Please convince me that I’m full of shit and that change is possible.
AdamK
…big, bewhiskered, overbearing…
arguingwithsignposts
@Ruckus:
nice rant. I feel that way a lot too, although I may be slightly above the 50th percentile. I don’t feel that well off. And I think you make a good point that living is hard enough for a lot of people, then expecting them to keep having to hold congress’ feet to the fire is expecting a lot. It’s a representative democracy for a reason. We don’t all have time for that stuff, which is why we expect the reps. to do their work while we do ours.
Ruckus
@arguingwithsignposts:
I think you get the point. If you are above the 50% and don’t feel well off, imagine the lady in Seattle who got audited by the IRS for making less than $19,000. She’s not supposed to be able to live there for that with kids and all. She doesn’t own a car, a house, and was told that she must have a second income because otherwise she couldn’t afford to live there. So what’s her choice? Move to a really crappy area? Kill herself? Become a hooker on the side? Live under a bridge? This is not the conservatives or the corporations telling her this. It is her representative government. It no longer represents those of us below the 50th or 60th percentile, even if we are trying not be there. It would be in the governments best interest to have us move up the scale. Hell it would be in the conservatives best interest. It’s always in our best interest that as many people as possible move up, and as long as we help those who haven’t or can not things actually do get better. This crap has been going on for my entire life and I’m just tired of pitching in. For nothing. Actually for less than nothing.
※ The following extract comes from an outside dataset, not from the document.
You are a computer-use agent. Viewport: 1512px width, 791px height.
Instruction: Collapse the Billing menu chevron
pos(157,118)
You know at some point this rant will have to end.
AngusTheGodOfMeat
@arguingwithsignposts:
Hey, good move.
I am mooless. I have never convinced anyone of anything before.
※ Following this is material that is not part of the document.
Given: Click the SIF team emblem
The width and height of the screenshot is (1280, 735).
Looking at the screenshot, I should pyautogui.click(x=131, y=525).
When are you in Phoenix? Alfalfa is on me.
arguingwithsignposts
@AngusTheGodOfMeat:
I’ll actually be in AZ in january. I’ll be sure to take you up on the alfalfa.
AngusTheGodOfMeat
@arguingwithsignposts:
A repost since my last one blew up (the site seems to be a little delicate right now):
Sounds good, let us know when. Are you flying, or driving?
arguingwithsignposts
@AngusTheGodOfMeat:
Actually, check that, will be early feb. will be flying. And I’ll be in Phoenix, at UA.
These are the kinds of times when we need those BJ t-shirts. :)
Chuck Butcher
I’d like to point out something to the urbanites on this site, the US House is population based in representation. If the Senate also were such a body, the rural areas of the country would consistently live with what benefits the urban areas, that would be the rule. My state has 4/5ths of the population on 1/3rd of the geography and that 2/3rds of geography lives with what is good for actually about 1/10th of the geography, and frequently gets seriously screwed by what that 1/10th thinks is good because the State Senate is not actually a counterbalance, and our intiative system discounts population distribution entirely. A particularly stupid California-istic property tax intitiative failed in virtually every rural county, 1/10th of the geography passed it and its results have been pretty catastrophic for most of the State, included the dumbasses who passed it.
I don’t in the least like what is going on in the Senate, but the bottom line is that the Democratic Caucus has methodology to force the recalcitrant members to not filibuster without real serious consequences. You eat because rural areas exist, you have wood for houses, you have metals, you get a shitload out of the existance of the rural population and sometimes you get better policy because of them. Cut their throats even more at serious risk to your own well being. That is the exact reason the Senate has 2 representatives per state regardless of its population. Some of your populous states would be sink holes of poverty without that, there were 13 States then – remember?